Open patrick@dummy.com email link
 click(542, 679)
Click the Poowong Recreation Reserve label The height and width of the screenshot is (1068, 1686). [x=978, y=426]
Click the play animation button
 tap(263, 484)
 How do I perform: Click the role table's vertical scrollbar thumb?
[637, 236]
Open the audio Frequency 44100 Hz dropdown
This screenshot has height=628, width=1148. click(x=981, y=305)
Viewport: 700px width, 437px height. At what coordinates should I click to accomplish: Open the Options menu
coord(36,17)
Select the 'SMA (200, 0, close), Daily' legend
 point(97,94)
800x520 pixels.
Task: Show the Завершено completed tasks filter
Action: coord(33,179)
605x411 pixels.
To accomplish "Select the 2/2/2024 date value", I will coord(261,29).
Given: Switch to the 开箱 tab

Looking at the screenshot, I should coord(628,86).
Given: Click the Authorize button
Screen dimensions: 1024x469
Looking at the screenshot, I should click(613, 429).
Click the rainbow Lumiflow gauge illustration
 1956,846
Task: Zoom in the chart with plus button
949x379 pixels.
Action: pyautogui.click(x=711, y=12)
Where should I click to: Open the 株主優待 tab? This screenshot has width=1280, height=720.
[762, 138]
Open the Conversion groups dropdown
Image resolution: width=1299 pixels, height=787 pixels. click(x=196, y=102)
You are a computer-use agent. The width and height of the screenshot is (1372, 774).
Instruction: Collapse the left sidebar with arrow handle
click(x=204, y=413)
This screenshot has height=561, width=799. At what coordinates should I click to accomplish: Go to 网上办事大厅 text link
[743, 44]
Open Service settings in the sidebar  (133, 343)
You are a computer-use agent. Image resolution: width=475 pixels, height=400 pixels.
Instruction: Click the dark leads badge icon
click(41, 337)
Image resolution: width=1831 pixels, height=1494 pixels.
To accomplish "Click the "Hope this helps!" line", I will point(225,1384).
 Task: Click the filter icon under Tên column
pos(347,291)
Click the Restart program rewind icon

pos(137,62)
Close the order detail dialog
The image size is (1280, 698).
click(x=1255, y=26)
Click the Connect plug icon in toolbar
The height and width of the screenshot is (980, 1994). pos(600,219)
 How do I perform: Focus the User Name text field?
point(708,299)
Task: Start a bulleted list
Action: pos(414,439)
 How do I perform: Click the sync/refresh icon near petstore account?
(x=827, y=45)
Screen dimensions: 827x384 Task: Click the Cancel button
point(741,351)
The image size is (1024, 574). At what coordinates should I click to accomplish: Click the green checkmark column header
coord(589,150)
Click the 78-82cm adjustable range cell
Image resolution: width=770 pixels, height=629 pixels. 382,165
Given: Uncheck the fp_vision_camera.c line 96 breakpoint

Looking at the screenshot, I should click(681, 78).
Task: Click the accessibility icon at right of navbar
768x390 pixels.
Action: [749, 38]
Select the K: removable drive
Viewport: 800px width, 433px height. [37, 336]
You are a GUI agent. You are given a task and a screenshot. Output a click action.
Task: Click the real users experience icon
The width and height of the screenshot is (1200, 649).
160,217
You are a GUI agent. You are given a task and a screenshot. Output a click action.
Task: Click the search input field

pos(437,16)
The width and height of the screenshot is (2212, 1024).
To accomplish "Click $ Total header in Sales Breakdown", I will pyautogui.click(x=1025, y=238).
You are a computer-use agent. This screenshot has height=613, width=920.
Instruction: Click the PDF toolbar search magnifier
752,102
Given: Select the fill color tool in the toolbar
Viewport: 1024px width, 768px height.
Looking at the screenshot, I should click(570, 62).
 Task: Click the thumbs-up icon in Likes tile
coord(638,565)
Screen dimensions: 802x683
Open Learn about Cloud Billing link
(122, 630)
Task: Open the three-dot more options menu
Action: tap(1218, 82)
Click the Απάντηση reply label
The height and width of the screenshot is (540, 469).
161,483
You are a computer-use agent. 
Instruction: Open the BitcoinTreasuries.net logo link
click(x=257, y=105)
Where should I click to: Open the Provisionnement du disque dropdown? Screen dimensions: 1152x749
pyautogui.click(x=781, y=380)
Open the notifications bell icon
********
• _Task to carry out_: Report the lines above that have the word "label" in them.

• _Result of the exercise_:
Click the Poowong Recreation Reserve label The height and width of the screenshot is (1068, 1686). [x=978, y=426]
Click the Απάντηση reply label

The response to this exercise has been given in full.